PALAVRAS-CHAVE: morte como acontecimento; jornalismo impresso; Diário de Santa
Maria; A Razão.
1 CONSIDERAÇÕES INICIAIS
Localizada na região central do Estado do Rio Grande do Sul, Santa Maria é a quinta
cidade do estado em população, com cerca de 260 mil habitantes (IBGE, 2010). É um
importante centro militar, sendo o segundo maior contingente militar do país, com oito
unidades do exército, cinco da brigada militar e um núcleo da Base Aérea. Santa Maria
também é um importante pólo educacional, com oito instituições de ensino superior, entre
públicas e privadas, sendo que uma das maiores universidade federais brasileiras se situa na
cidade: a Universidade Federal de Santa Maria – UFSM, fundada em 1960.

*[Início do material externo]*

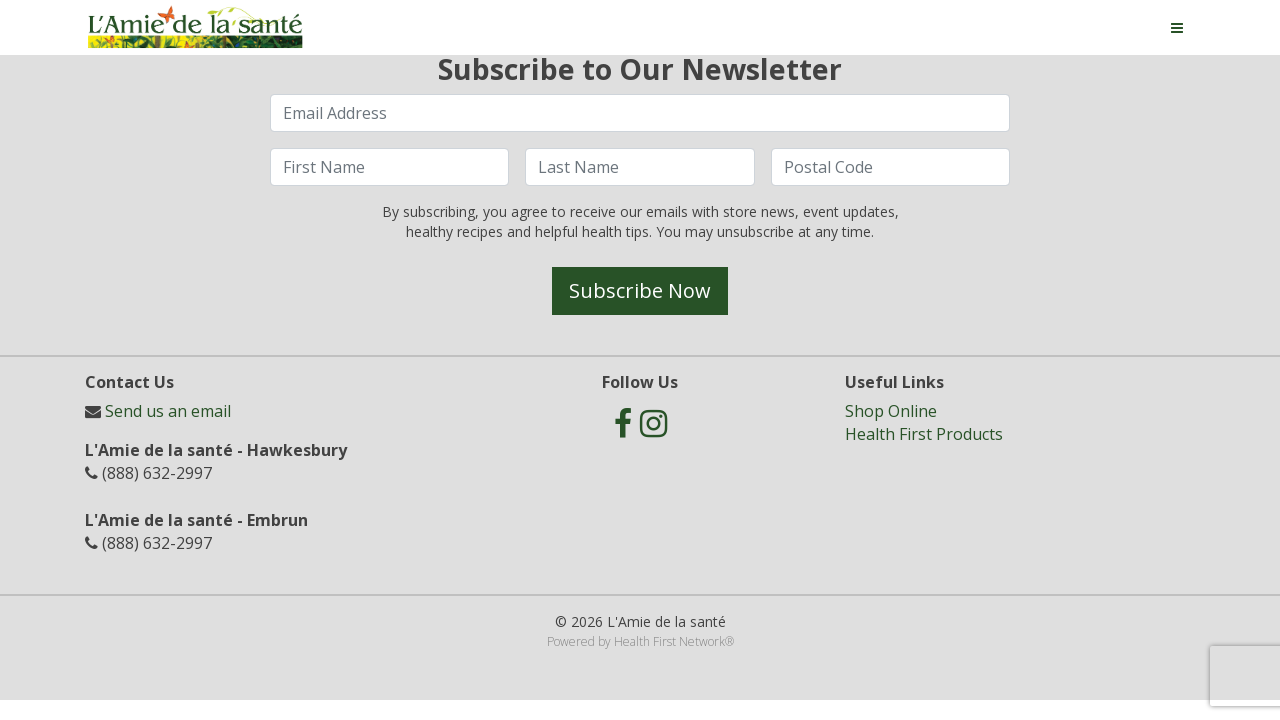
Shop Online (891, 411)
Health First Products (924, 434)
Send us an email (168, 411)
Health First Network (669, 641)
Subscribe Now (640, 290)
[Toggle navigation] (1177, 28)
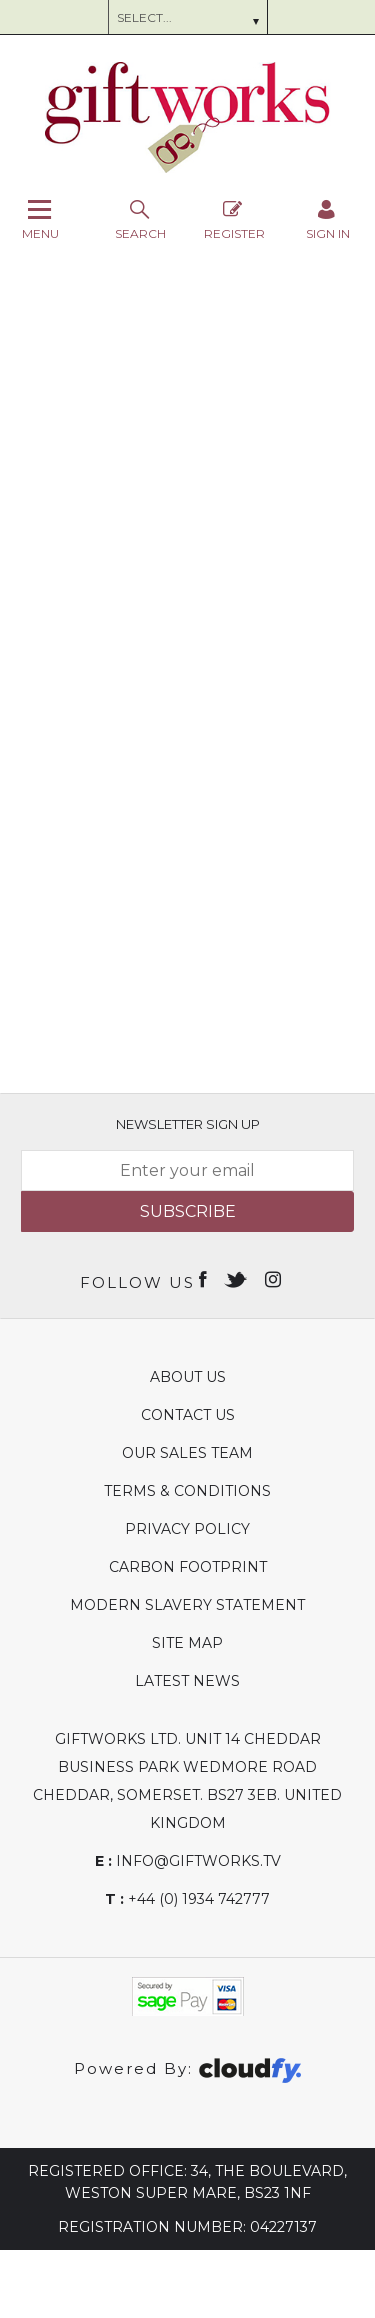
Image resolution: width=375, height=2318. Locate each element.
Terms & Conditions (187, 1491)
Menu (40, 219)
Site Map (187, 1643)
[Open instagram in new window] (275, 1278)
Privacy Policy (187, 1529)
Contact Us (188, 1415)
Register (234, 219)
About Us (188, 1377)
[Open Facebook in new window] (204, 1278)
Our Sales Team (187, 1453)
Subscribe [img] (188, 1211)
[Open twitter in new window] (237, 1278)
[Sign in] (328, 219)
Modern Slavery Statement (187, 1605)
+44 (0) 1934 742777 (187, 1899)
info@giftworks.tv (188, 1861)
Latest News (187, 1681)
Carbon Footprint (188, 1567)
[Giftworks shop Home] (188, 168)
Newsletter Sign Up (188, 1124)
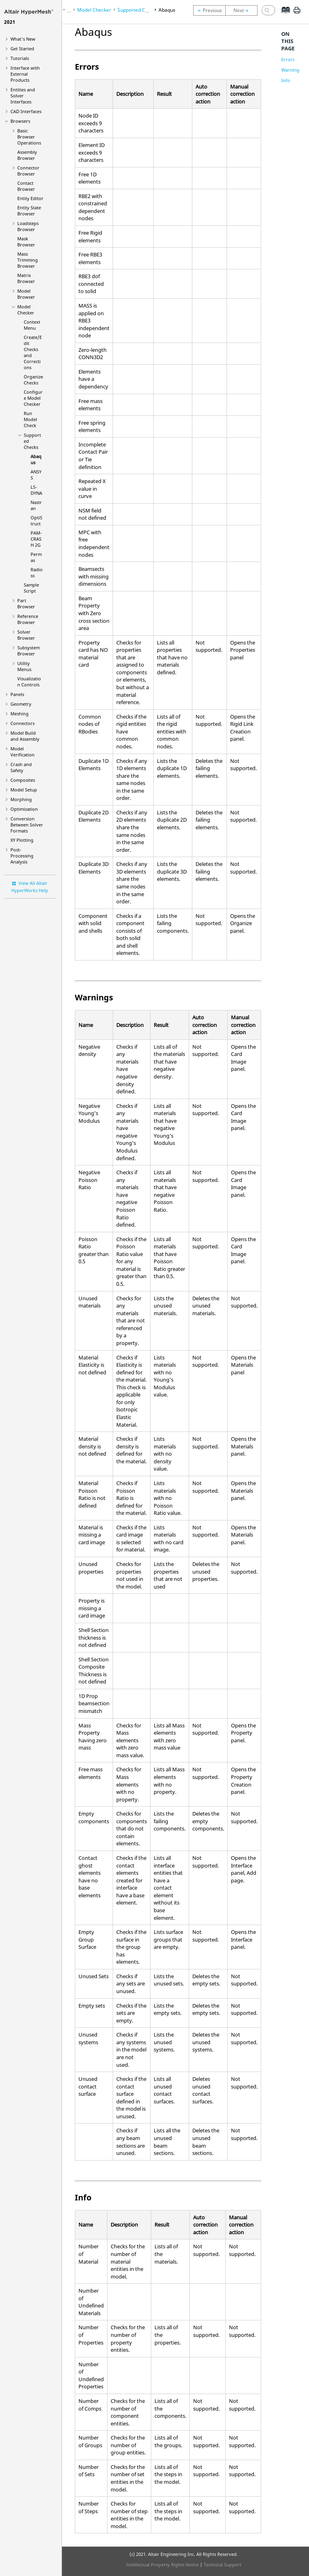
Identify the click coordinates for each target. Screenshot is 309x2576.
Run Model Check (30, 419)
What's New (22, 39)
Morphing (21, 799)
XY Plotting (21, 840)
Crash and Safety (21, 767)
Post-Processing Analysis (21, 856)
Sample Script (31, 588)
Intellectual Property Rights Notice (162, 2565)
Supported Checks (137, 9)
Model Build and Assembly (24, 736)
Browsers (20, 121)
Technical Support (222, 2565)
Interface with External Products (25, 74)
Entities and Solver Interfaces (22, 96)
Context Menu (32, 325)
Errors (288, 59)
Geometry (20, 704)
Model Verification (22, 752)
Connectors (22, 723)
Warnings (291, 70)
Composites (22, 780)
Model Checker (25, 310)
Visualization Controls (29, 682)
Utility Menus (24, 666)
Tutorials (19, 58)
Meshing (19, 714)
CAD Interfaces (25, 111)
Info (285, 80)
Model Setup (23, 790)
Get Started (22, 48)
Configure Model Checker (33, 398)
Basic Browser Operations (29, 137)
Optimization (24, 809)
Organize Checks (33, 380)
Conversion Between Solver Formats (26, 825)
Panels (17, 694)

Dentre os principais veículos de comunicação da cidade, estão os jornais impressos
diários A Razão e o Diário de Santa Maria. Os dois jornais apresentam nas suas biografias
midiáticas elementos que nos permitem falar em concorrência, pois o A Razão, fundado em
1934, foi o primeiro jornal da cidade e é um dos impressos mais tradicionais do estado do Rio
Grande do Sul, sendo reconhecido por representantes da sociedade santa-mariense como “o
jornal de Santa Maria”. Já o Diário de Santa Maria, oriundo de uma organização midiática
que abrange os estados do Rio Grande do Sul e Santa Catarina, o Grupo Rede Brasil Sul
(RBS), tem apenas 10 anos de circulação.
Diante disso, a problematização do presente estudo refere-se à morte como
acontecimento no jornalismo impresso de Santa Maria, partindo do tratamento discursivo
3
conferido por A Razão e o Diário de Santa Maria ao caso de latrocínio de um estudante na
cidade. A partir desse estudo, busca-se compreender a lógica da cobertura sobre violência
nesses jornais, principalmente ao dar enfoque, como valor-notícia, ao assassinato do jovem
acadêmico de Design de Produto, do Centro Universitário Franciscano (UNIFRA), Ângelo
Razzolini Biazzi, 23 anos, que por volta das 6h30min do dia 14 de agosto de 2011 (domingo)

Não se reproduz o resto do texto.